So what are the more frequently utilized methods of sterilization in the laboratory, and how do they work?

The Sterilization is conveyed out by the methods according to requirement. The methods are: 1. Moist Heat Sterilization 2. Dry Heat Sterilization 3. Gas Sterilization and Others.

  1. Moist Heat Sterilization: Moderate pressure is utilized in steam sterilization. Steam is utilized under pressure as a means of accomplishing an elevated temperature. It is dominant to confirm the accurate quality of steam is utilized in order to keep away the problems which follow, superheating of the steam, failure of steam penetration into porous loads, incorrect removal of air, etc.
  2. Dry Heat Sterilization: Dry heat sterilization is utilized for heat-stable non-aqueous preparations, powders and definite impregnated dressings. It may also be utilized for sterilization of some types of container. Sterilization by dry heat is generally carried out in a hot-air oven. Heat is carried from its source to load by radiation, convention and to a small extent by conduction.

This process can eliminate heat-resistant endotoxin. In each cycle it is predominant to make sure that the entire content of each container is maintained for a successful blend of time and temperature for most part to allow temperature variations in hot-air ovens, which may be considerable. Dry heat is utilized to sterilize glassware, porcelain and metal equipment, oils and fats and powders i.e. talc, etc.

  1. Gas Sterilization: Gaseous sterilizing agents are of two main types, oxidizing and alkylating agents. Vapour phase hydrogen peroxide is an example of the former. Ethylene oxide and formaldehyde are instance of the alkylating agents. However, the BP states that gaseous sterilization is used when there is no acceptable replacement. The main advantage of ethylene oxide is that many types of materials, including thermo labile materials, can be sterilized without damage.

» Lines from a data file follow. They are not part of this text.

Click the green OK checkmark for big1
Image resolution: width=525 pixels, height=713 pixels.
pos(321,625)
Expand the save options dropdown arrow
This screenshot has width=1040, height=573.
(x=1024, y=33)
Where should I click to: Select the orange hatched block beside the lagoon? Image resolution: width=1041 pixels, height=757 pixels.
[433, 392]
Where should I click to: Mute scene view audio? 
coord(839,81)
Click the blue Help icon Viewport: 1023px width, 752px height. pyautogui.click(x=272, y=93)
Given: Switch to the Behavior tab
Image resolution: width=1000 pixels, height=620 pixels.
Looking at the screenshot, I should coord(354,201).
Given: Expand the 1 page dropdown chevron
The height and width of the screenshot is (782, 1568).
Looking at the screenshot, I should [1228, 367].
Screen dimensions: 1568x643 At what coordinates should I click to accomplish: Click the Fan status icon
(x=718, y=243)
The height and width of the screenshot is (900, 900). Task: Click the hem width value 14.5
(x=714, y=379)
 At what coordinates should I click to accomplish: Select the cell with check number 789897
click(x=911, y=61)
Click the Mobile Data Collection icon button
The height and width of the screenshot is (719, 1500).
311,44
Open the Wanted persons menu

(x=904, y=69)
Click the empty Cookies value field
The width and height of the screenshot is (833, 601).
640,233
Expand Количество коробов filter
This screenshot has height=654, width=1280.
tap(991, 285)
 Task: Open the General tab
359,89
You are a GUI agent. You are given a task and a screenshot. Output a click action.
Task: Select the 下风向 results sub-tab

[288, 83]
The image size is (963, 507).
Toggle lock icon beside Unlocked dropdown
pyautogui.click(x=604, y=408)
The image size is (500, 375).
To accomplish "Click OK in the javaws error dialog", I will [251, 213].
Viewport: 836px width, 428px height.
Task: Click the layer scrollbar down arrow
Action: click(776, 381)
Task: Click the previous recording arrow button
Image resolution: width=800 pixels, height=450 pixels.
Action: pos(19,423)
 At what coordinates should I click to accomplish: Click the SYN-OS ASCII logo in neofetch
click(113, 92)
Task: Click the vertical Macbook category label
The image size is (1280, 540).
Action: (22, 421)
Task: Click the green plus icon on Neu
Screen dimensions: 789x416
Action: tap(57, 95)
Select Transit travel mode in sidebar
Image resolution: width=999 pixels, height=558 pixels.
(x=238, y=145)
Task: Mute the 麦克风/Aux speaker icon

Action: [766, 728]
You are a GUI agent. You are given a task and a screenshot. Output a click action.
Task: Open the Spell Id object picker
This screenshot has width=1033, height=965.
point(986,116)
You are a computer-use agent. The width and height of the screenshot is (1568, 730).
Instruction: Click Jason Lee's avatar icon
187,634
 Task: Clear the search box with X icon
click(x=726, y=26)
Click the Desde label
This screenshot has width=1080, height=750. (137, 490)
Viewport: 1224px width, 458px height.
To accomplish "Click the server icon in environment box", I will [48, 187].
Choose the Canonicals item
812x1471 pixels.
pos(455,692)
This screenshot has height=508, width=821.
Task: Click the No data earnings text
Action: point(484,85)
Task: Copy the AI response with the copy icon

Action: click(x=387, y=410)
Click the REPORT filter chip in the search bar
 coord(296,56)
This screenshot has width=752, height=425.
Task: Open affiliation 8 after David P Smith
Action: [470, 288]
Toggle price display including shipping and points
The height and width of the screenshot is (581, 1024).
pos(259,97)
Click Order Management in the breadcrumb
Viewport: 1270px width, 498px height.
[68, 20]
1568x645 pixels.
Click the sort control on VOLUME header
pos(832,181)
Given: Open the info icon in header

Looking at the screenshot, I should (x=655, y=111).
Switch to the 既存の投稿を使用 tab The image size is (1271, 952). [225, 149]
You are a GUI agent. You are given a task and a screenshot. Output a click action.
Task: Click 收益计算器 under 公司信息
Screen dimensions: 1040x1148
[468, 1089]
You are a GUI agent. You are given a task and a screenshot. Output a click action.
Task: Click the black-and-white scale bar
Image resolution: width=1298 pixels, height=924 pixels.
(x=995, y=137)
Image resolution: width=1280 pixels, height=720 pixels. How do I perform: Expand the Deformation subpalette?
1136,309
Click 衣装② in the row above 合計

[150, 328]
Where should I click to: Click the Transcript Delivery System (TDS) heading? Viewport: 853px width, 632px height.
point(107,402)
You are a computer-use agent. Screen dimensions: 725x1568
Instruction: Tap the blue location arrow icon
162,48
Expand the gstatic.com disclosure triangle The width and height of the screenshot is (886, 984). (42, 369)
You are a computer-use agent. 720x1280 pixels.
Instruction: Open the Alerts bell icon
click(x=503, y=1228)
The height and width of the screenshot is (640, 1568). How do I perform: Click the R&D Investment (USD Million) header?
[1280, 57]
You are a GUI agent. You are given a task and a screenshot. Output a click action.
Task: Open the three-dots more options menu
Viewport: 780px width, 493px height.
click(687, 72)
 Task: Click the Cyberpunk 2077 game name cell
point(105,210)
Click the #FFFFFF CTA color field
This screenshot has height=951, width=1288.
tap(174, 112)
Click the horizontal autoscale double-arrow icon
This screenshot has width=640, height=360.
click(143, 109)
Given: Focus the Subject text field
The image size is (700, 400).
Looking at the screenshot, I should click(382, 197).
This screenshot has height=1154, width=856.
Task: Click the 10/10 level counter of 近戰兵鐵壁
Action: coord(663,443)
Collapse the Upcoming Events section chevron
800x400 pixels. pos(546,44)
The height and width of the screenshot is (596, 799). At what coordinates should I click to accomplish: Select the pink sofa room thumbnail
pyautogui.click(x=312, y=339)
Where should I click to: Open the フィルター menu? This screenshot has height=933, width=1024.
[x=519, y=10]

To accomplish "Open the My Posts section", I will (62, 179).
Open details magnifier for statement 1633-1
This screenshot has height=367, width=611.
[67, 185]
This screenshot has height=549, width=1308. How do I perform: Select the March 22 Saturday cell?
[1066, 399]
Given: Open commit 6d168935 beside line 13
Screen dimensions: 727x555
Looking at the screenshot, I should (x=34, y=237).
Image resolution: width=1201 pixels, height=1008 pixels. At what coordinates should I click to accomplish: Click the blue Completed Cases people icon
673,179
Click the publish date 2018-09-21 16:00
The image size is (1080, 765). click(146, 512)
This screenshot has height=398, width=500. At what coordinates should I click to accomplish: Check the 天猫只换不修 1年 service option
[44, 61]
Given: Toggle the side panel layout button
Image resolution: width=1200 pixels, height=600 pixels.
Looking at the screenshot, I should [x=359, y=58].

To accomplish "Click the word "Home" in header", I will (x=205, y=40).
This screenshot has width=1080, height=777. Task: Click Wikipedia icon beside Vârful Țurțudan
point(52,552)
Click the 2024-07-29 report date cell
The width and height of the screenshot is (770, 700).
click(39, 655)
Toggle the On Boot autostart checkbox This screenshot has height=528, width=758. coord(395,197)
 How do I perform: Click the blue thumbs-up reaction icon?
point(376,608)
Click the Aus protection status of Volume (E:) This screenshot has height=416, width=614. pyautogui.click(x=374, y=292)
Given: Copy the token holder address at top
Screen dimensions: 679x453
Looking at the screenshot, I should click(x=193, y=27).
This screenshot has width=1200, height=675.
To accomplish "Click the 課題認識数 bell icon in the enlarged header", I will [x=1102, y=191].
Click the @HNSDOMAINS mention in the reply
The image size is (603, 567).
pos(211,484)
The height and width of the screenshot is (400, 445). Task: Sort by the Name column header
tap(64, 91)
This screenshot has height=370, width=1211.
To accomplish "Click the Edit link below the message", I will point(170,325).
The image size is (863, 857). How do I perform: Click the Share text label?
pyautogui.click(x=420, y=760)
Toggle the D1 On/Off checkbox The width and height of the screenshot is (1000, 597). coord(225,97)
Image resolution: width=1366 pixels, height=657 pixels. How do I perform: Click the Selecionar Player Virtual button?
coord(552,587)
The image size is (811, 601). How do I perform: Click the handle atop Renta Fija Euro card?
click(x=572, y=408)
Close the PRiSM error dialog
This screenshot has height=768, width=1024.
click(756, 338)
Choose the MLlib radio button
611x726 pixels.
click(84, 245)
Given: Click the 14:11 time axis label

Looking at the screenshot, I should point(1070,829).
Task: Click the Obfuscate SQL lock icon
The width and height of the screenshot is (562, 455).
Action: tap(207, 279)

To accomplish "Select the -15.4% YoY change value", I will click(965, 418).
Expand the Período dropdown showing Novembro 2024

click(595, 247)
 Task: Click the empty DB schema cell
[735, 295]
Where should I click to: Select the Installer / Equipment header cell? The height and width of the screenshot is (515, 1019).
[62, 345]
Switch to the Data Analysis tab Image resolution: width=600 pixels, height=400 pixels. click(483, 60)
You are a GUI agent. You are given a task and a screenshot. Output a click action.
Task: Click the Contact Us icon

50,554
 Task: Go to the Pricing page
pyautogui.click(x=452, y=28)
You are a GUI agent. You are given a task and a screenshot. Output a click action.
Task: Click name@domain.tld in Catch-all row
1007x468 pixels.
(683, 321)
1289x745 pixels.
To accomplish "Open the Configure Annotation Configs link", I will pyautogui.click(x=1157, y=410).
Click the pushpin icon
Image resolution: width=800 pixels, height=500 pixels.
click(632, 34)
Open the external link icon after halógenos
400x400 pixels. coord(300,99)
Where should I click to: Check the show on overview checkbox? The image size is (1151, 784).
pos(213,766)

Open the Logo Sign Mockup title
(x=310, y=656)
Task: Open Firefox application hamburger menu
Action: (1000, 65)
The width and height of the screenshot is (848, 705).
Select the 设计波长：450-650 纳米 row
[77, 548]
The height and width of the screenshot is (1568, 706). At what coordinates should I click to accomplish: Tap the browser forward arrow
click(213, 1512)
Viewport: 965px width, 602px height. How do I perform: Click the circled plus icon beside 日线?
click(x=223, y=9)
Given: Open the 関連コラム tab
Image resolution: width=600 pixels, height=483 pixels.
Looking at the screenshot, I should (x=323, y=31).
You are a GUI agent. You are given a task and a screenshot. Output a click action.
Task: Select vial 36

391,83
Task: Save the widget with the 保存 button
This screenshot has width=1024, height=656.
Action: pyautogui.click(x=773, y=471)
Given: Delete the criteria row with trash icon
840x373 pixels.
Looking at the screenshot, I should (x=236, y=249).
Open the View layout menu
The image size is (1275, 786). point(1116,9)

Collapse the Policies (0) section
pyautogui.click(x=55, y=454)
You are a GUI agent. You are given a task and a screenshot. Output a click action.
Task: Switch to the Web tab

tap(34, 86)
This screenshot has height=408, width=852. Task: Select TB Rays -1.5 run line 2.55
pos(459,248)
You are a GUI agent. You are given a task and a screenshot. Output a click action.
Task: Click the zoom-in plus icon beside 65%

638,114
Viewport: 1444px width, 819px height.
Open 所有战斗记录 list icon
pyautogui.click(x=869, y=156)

Low temperature steam with formaldehyde has been utilized as an option for sterilizing thermo labile substances. Both ethylene oxide and formaldehyde have health risks and strict monitoring of personnel revealed to the gases required to make sure protection from harmful effects.

  1. Sterilization by Radiation: Radiations can be split up into two groups: electromagnetic waves and streams of particulate matter. The former group consists infrared radiation, ultraviolet light, X-rays and gamma rays. The latter group includes alpha and beta radiations. More frequently infrared radiation, ultraviolet light, gamma radiation and high-velocity electrons are utilized for sterilization.

(i) Ultraviolet Light:

A narrow range of UV wavelength is successful in eliminating the microorganism. The wavelength is powerfully absorbed by the nucleoproteins. The most important disadvantage of UV radiation as a sterilizing agent is its poor penetrating power. This is the result of powerful absorption by many substances. The application of UV radiation is limited.

(ii) Ionizing Radiations:

Ionizing radiations are satisfactory for commercial sterilization pro­cesses. It must have good penetrating power, high sterilizing efficiency, little or no damage result on irradiated materials and are capable of being produced efficiently. The radiations that satisfy these four measures are best high-speed electrons from machines and gamma rays from radioactive isotopes.

  1. Sterilization by Filtration: Membrane filters are built from cellulose derives or other polymers. There are no loose fibres or molecules in membrane filters. They keep molecules bigger than the pore size on the filter surface hence filters particularly useful in noticing of small numbers of bacteria.

Passage through a filter of suitable pore size can remove bacteria and moulds. Viruses and mycoplasma may not be maintained. After filtration the liquid is aseptically dispensed into formerly sterilized containers which are later sealed.

Other than this, it is tough to make universal statements about the various methods of sterilization because there can be huge non-identical in these considerations depending on the size and location of the sterilizer, as well as the methods waged for product release. All of these circumstances will influence selection of the sterilization process and the coherence with which it controls.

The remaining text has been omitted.